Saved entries
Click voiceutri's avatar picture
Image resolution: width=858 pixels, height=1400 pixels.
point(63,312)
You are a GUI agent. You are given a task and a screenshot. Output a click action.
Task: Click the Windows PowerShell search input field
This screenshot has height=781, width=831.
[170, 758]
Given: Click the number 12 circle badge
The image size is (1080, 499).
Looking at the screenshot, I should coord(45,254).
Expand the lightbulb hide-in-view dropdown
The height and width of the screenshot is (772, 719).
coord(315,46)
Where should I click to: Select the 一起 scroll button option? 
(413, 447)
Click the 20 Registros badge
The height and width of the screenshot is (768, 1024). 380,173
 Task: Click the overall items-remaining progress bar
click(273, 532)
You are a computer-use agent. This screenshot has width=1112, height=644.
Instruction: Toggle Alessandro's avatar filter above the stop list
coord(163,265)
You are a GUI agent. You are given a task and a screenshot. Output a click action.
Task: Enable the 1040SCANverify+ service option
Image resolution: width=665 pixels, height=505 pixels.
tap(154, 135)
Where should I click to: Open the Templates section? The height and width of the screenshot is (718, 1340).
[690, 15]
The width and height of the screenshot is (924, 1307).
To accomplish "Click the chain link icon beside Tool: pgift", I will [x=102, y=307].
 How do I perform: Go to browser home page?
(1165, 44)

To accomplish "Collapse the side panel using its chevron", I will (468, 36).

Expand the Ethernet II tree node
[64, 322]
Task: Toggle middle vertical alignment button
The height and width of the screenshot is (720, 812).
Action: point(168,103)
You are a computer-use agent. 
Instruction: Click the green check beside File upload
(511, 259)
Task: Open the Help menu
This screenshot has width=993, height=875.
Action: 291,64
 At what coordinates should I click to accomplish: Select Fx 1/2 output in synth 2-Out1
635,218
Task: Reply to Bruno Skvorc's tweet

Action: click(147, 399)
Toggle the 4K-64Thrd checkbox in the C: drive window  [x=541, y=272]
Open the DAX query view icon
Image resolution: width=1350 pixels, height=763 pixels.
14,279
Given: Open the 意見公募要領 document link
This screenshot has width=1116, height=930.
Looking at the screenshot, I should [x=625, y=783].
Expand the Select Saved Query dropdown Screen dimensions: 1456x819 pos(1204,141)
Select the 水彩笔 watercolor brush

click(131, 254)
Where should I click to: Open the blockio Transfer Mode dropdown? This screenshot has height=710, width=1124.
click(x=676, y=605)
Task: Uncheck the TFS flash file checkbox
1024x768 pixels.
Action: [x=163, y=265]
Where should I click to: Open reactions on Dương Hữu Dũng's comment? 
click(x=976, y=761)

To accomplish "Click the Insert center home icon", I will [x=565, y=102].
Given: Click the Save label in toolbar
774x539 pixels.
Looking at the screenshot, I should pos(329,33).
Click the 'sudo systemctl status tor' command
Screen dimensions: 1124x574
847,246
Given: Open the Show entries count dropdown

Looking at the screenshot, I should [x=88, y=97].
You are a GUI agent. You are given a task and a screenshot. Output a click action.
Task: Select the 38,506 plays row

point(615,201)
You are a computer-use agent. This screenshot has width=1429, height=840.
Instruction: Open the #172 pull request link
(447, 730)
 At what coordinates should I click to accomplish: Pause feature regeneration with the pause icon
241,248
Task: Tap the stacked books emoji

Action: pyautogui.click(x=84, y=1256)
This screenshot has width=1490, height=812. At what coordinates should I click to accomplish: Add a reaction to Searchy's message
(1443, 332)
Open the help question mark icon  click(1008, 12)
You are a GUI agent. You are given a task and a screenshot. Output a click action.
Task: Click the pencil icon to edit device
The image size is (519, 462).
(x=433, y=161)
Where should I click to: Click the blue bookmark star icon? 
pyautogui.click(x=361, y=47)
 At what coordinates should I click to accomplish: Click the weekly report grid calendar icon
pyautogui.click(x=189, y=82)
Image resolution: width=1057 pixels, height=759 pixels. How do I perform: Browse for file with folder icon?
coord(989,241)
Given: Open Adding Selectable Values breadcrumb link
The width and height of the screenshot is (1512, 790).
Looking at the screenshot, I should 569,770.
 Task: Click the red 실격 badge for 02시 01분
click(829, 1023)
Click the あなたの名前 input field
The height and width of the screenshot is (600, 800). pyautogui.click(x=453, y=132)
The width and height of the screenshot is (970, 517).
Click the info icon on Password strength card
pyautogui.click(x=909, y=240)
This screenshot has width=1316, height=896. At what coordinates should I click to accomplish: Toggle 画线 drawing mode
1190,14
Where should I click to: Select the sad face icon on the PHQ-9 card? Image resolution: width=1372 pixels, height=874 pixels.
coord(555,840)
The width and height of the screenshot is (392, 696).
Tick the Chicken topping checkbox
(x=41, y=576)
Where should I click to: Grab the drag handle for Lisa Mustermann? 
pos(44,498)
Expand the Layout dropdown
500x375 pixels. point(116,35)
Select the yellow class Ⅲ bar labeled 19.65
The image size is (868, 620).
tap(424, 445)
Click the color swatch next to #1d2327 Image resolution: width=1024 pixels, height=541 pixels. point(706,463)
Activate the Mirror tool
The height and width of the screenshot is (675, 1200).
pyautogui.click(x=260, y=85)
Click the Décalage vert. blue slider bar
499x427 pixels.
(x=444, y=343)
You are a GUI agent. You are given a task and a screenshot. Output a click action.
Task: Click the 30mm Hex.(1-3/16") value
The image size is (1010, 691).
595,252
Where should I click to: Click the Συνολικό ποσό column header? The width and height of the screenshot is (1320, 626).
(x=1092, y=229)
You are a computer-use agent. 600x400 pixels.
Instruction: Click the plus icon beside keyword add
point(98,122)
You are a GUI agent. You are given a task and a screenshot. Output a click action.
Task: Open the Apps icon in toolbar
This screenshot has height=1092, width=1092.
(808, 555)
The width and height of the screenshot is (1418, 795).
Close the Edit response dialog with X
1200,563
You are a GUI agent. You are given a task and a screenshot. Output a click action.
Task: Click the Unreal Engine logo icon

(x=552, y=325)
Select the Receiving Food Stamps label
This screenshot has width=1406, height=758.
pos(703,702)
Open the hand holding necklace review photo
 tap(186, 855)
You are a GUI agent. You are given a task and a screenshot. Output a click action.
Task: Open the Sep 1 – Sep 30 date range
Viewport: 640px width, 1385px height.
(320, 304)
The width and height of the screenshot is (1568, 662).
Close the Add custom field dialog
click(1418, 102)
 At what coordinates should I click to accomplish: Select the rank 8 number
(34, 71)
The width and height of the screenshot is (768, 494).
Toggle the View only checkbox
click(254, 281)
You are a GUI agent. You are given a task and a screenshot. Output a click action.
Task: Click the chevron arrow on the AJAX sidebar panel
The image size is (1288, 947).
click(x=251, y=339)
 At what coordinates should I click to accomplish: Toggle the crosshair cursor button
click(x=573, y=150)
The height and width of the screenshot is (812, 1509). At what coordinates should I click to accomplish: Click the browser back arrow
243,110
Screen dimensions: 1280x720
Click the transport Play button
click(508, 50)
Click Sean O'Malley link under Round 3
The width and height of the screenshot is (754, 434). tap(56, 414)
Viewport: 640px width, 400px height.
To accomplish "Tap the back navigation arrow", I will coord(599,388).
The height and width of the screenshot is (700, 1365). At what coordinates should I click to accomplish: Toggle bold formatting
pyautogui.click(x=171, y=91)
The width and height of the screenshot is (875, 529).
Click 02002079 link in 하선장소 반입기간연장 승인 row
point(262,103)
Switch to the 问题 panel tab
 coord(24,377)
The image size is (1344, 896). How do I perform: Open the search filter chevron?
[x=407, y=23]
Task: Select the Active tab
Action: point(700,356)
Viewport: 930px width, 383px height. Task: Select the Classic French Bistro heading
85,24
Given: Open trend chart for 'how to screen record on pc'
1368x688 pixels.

§ Prompt:
A full, exact copy of the entries is the required answer.

§ Final answer:
Click voiceutri's avatar picture
Image resolution: width=858 pixels, height=1400 pixels.
point(63,312)
You are a GUI agent. You are given a task and a screenshot. Output a click action.
Task: Click the Windows PowerShell search input field
This screenshot has height=781, width=831.
[170, 758]
Given: Click the number 12 circle badge
The image size is (1080, 499).
Looking at the screenshot, I should coord(45,254).
Expand the lightbulb hide-in-view dropdown
The height and width of the screenshot is (772, 719).
coord(315,46)
Where should I click to: Select the 一起 scroll button option? 
(413, 447)
Click the 20 Registros badge
The height and width of the screenshot is (768, 1024). 380,173
 Task: Click the overall items-remaining progress bar
click(273, 532)
You are a computer-use agent. This screenshot has width=1112, height=644.
Instruction: Toggle Alessandro's avatar filter above the stop list
coord(163,265)
You are a GUI agent. You are given a task and a screenshot. Output a click action.
Task: Enable the 1040SCANverify+ service option
Image resolution: width=665 pixels, height=505 pixels.
tap(154, 135)
Where should I click to: Open the Templates section? The height and width of the screenshot is (718, 1340).
[690, 15]
The width and height of the screenshot is (924, 1307).
To accomplish "Click the chain link icon beside Tool: pgift", I will [x=102, y=307].
 How do I perform: Go to browser home page?
(1165, 44)

To accomplish "Collapse the side panel using its chevron", I will (468, 36).

Expand the Ethernet II tree node
[64, 322]
Task: Toggle middle vertical alignment button
The height and width of the screenshot is (720, 812).
Action: point(168,103)
You are a computer-use agent. 
Instruction: Click the green check beside File upload
(511, 259)
Task: Open the Help menu
This screenshot has width=993, height=875.
Action: 291,64
 At what coordinates should I click to accomplish: Select Fx 1/2 output in synth 2-Out1
635,218
Task: Reply to Bruno Skvorc's tweet

Action: click(147, 399)
Toggle the 4K-64Thrd checkbox in the C: drive window  [x=541, y=272]
Open the DAX query view icon
Image resolution: width=1350 pixels, height=763 pixels.
14,279
Given: Open the 意見公募要領 document link
This screenshot has width=1116, height=930.
Looking at the screenshot, I should [x=625, y=783].
Expand the Select Saved Query dropdown Screen dimensions: 1456x819 pos(1204,141)
Select the 水彩笔 watercolor brush

click(131, 254)
Where should I click to: Open the blockio Transfer Mode dropdown? This screenshot has height=710, width=1124.
click(x=676, y=605)
Task: Uncheck the TFS flash file checkbox
1024x768 pixels.
Action: [x=163, y=265]
Where should I click to: Open reactions on Dương Hữu Dũng's comment? 
click(x=976, y=761)

To accomplish "Click the Insert center home icon", I will [x=565, y=102].
Given: Click the Save label in toolbar
774x539 pixels.
Looking at the screenshot, I should pos(329,33).
Click the 'sudo systemctl status tor' command
Screen dimensions: 1124x574
847,246
Given: Open the Show entries count dropdown

Looking at the screenshot, I should [x=88, y=97].
You are a GUI agent. You are given a task and a screenshot. Output a click action.
Task: Select the 38,506 plays row

point(615,201)
You are a computer-use agent. This screenshot has width=1429, height=840.
Instruction: Open the #172 pull request link
(447, 730)
 At what coordinates should I click to accomplish: Pause feature regeneration with the pause icon
241,248
Task: Tap the stacked books emoji

Action: pyautogui.click(x=84, y=1256)
This screenshot has width=1490, height=812. At what coordinates should I click to accomplish: Add a reaction to Searchy's message
(1443, 332)
Open the help question mark icon  click(1008, 12)
You are a GUI agent. You are given a task and a screenshot. Output a click action.
Task: Click the pencil icon to edit device
The image size is (519, 462).
(x=433, y=161)
Where should I click to: Click the blue bookmark star icon? 
pyautogui.click(x=361, y=47)
 At what coordinates should I click to accomplish: Click the weekly report grid calendar icon
pyautogui.click(x=189, y=82)
Image resolution: width=1057 pixels, height=759 pixels. How do I perform: Browse for file with folder icon?
coord(989,241)
Given: Open Adding Selectable Values breadcrumb link
The width and height of the screenshot is (1512, 790).
Looking at the screenshot, I should 569,770.
 Task: Click the red 실격 badge for 02시 01분
click(829, 1023)
Click the あなたの名前 input field
The height and width of the screenshot is (600, 800). pyautogui.click(x=453, y=132)
The width and height of the screenshot is (970, 517).
Click the info icon on Password strength card
pyautogui.click(x=909, y=240)
This screenshot has width=1316, height=896. At what coordinates should I click to accomplish: Toggle 画线 drawing mode
1190,14
Where should I click to: Select the sad face icon on the PHQ-9 card? Image resolution: width=1372 pixels, height=874 pixels.
coord(555,840)
The width and height of the screenshot is (392, 696).
Tick the Chicken topping checkbox
(x=41, y=576)
Where should I click to: Grab the drag handle for Lisa Mustermann? 
pos(44,498)
Expand the Layout dropdown
500x375 pixels. point(116,35)
Select the yellow class Ⅲ bar labeled 19.65
The image size is (868, 620).
tap(424, 445)
Click the color swatch next to #1d2327 Image resolution: width=1024 pixels, height=541 pixels. point(706,463)
Activate the Mirror tool
The height and width of the screenshot is (675, 1200).
pyautogui.click(x=260, y=85)
Click the Décalage vert. blue slider bar
499x427 pixels.
(x=444, y=343)
You are a GUI agent. You are given a task and a screenshot. Output a click action.
Task: Click the 30mm Hex.(1-3/16") value
The image size is (1010, 691).
595,252
Where should I click to: Click the Συνολικό ποσό column header? The width and height of the screenshot is (1320, 626).
(x=1092, y=229)
You are a computer-use agent. 600x400 pixels.
Instruction: Click the plus icon beside keyword add
point(98,122)
You are a GUI agent. You are given a task and a screenshot. Output a click action.
Task: Open the Apps icon in toolbar
This screenshot has height=1092, width=1092.
(808, 555)
The width and height of the screenshot is (1418, 795).
Close the Edit response dialog with X
1200,563
You are a GUI agent. You are given a task and a screenshot. Output a click action.
Task: Click the Unreal Engine logo icon

(x=552, y=325)
Select the Receiving Food Stamps label
This screenshot has width=1406, height=758.
pos(703,702)
Open the hand holding necklace review photo
 tap(186, 855)
You are a GUI agent. You are given a task and a screenshot. Output a click action.
Task: Open the Sep 1 – Sep 30 date range
Viewport: 640px width, 1385px height.
(320, 304)
The width and height of the screenshot is (1568, 662).
Close the Add custom field dialog
click(1418, 102)
 At what coordinates should I click to accomplish: Select the rank 8 number
(34, 71)
The width and height of the screenshot is (768, 494).
Toggle the View only checkbox
click(254, 281)
You are a GUI agent. You are given a task and a screenshot. Output a click action.
Task: Click the chevron arrow on the AJAX sidebar panel
The image size is (1288, 947).
click(x=251, y=339)
 At what coordinates should I click to accomplish: Toggle the crosshair cursor button
click(x=573, y=150)
The height and width of the screenshot is (812, 1509). At what coordinates should I click to accomplish: Click the browser back arrow
243,110
Screen dimensions: 1280x720
Click the transport Play button
click(508, 50)
Click Sean O'Malley link under Round 3
The width and height of the screenshot is (754, 434). tap(56, 414)
Viewport: 640px width, 400px height.
To accomplish "Tap the back navigation arrow", I will coord(599,388).
The height and width of the screenshot is (700, 1365). At what coordinates should I click to accomplish: Toggle bold formatting
pyautogui.click(x=171, y=91)
The width and height of the screenshot is (875, 529).
Click 02002079 link in 하선장소 반입기간연장 승인 row
point(262,103)
Switch to the 问题 panel tab
 coord(24,377)
The image size is (1344, 896). How do I perform: Open the search filter chevron?
[x=407, y=23]
Task: Select the Active tab
Action: point(700,356)
Viewport: 930px width, 383px height. Task: Select the Classic French Bistro heading
85,24
Given: Open trend chart for 'how to screen record on pc'
1368x688 pixels.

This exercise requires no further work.